INSTRUÇÕES DE TRABALHO:
**1.** Com base no texto sobre carreiras solo, responda:
(a) Quem disse a frase "Não existem mais bandas, somos uma espécie em extinção"?
(b) Qual foi a única exceção entre os 30 fonogramas mais populares do Spotify em 2020?
(c) Até quando o Suricato foi um coletivo?
**2.** Apresente uma continuação do texto sobre carreiras solo, começando depois da última frase.

TEXTO FORNECIDO:
——————————
Publicado em 20/05/2021

Profissionais refletem sobre o protagonismo das carreiras solo, fenômeno que ocorre no Brasil e no exterior

Por Eduardo Lemos, de Londres

Suricato: solo ou em projeto com o Barão Vermelho, ele dá vazão a diferentes aspectos artísticos

 

"Não existem mais bandas, somos uma espécie em extinção.” A frase, dita pelo cantor Adam Levine, do Maroon 5, em março, causou polêmica nos círculos musicais.

Se é verdade que talvez o ídolo norte-americano precise pesquisar mais — existem ótimos grupos surgindo o tempo todo —, também é fato que os conjuntos não estão em alta como antigamente, ao menos quando olhamos para o mainstream. Em 2020, os 30 fonogramas mais populares do Spotify foram gravados por artistas solo, com apenas uma única exceção, o septeto sul-coreano BTS.

É um dado considerável para a música pop, cuja história é recheada de Beatles, Stones, Smiths, Oasis, Strokes. Na visão de Maurício Bussab, CEO e fundador da distribuidora brasileira Tratore, os gêneros musicais que fazem sucesso atualmente são mais individualizados. "O que está estourando lá fora é um estilo tipicamente de artista solo, como rap, soul, reggaeton e EDM, enquanto há alguns anos você tinha as bandas de rock muito fortes", diz.

Uma olhada na lista de mais tocadas da Billboard reforça esta percepção: a última vez que um grupo chegou ao primeiro lugar da lista foi em 2019, com o Jonas Brothers (exceção de praxe feita ao BTS). "O top 30 de artistas mais ouvidos tem três estilos musicais, no máximo. Não há diversidade. Mas as bandas ainda existem", alerta o cantor e compositor Rodrigo Suricato, que hoje se divide entre o trabalho solo e o Barão Vermelho.

De acordo com o músico, outra razão para esta ser a era dos solistas é a evolução tecnológica. "A portabilidade dos estúdios e o preço acessível dos equipamentos de gravação fizeram com que a produção artística fosse mais ágil e se tornasse um pouco individual", observa Suricato: ”E ter uma banda envolve maior custo operacional e enorme investimento em relações pessoais. Pode ser muito desgastante.”

Banda, carreira solo ou os dois: um dilema cada vez mais comum para os artistas

O músico carioca viveu na pele estas questões. O Suricato foi um coletivo até meados de 2018, quando Rodrigo assumiu o formato one man band — banda de um homem só —, em que se apresenta sozinho tocando violão, guitarra, percussão e outros instrumentos.  Naquele mesmo ano, ele aceitou o convite para assumir voz e guitarra na nova formação do Barão Vermelho.
——————————
[Entradas de indicação de palavras e elementos]

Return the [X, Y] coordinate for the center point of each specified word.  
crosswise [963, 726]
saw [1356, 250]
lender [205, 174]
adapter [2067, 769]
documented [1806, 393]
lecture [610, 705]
——————————
RESPOSTAS POR TAREFA:
**1.**
(a) O cantor Adam Levine, do Maroon 5.
(b) O septeto sul-coreano BTS.
(c) Até meados de 2018.

**2.**
A sincronia entre os projetos é tanta que o disco solo "Na Mão as Flores" saiu no mesmo mês que "Viva", seu primeiro álbum com o Barão, em 2019. "Nunca fomos concorrentes de nicho, e confesso que não sabia se daria certo, mas o volume de nossas agendas é compatível. Prezo muito por minha liberdade artística e tenho tanta sede de individual como coletivo. Passar a vida me expressando com as mesmas cores seria um enorme desperdício", explica.

"O legal de trabalhar com o Barão é que todas as nossas intenções, solo e coletivas, estão muito claras. O vocalista não irá sair para montar um trabalho solo, ele já é um artista solo. Guardadas as proporções, John Mayer tem feito algo semelhante com Grateful Dead e tantos outros. No Brasil, existe um tabu, e bandas importantes encerram ciclos porque seus integrantes criativos não se expressam em primeira pessoa.”

A nova formação do Barão: espaço para protagonismos individuais

 

Não cercear o fluxo criativo do artista é um pilar essencial no trabalho da empresária Eliane Dias, responsável pela gestão de carreira do grupo Racionais e do trabalho solo de Mano Brown. "A carreira solo é um risco, mas é importante realizar seu sonho e não ficar frustrado. Se o artista tem vontade, tem que fazer. É importante sair da zona de conforto”, avalia.

Ela, que também cuida da carreira individual de Liniker, que recentemente deixou o coletivo  Liniker & Os Caramelows após 5 anos de estrada, crê que realizar projetos solitários serve como um respiro à dinâmica coletiva. "Sinto que os artistas gostam de ter momentos de autonomia, de poder bater o martelo em negociações sem pedir opinião", diz. Segundo Eliane, o papel da empresária não é interferir nesta história: "Uma decisão sobre seguir solo ou em banda é exclusiva do artista. Meu papel é fazer este trabalho acontecer.”

Além do lado artístico, há aspectos econômicos nesta discussão. Uma apresentação solo tende a ser mais barata para os contratantes. Quando os Racionais viajam para fazer um show, vão no mínimo 18 pessoas; no caso do trabalho solo de Mano Brown, este número cai para 10. Os lucros com streaming também são maiores quando o artista não tem de dividir o bolo com outros membros. "Embora eu pessoalmente prefira o trabalho coletivo,  porque no grupo o artista está mais protegido, acho que a tendência é mesmo o número de bandas diminuir, por conta da liberdade e do acesso rápido ao dinheiro que a carreira solo proporciona", diz Eliane.

No mercado independente brasileiro, no entanto, as bandas estão ganhando cada vez mais protagonismo. Em 2021, das 30 faixas mais populares distribuídas pela Tratore, 13 foram gravadas por grupos. Há uma década, a lista tinha apenas 7 grupos. "Gerenciar carreira solo e banda para um artista independente pode ser trabalhoso, mas é uma estratégia que permite ter diferentes produtos para vender. Vários artistas na Tratore utilizam a tática de manter diversos shows prontos, um com a banda, outro solo, um acústico, outro para o Carnaval…”, observa Maurício Bussab.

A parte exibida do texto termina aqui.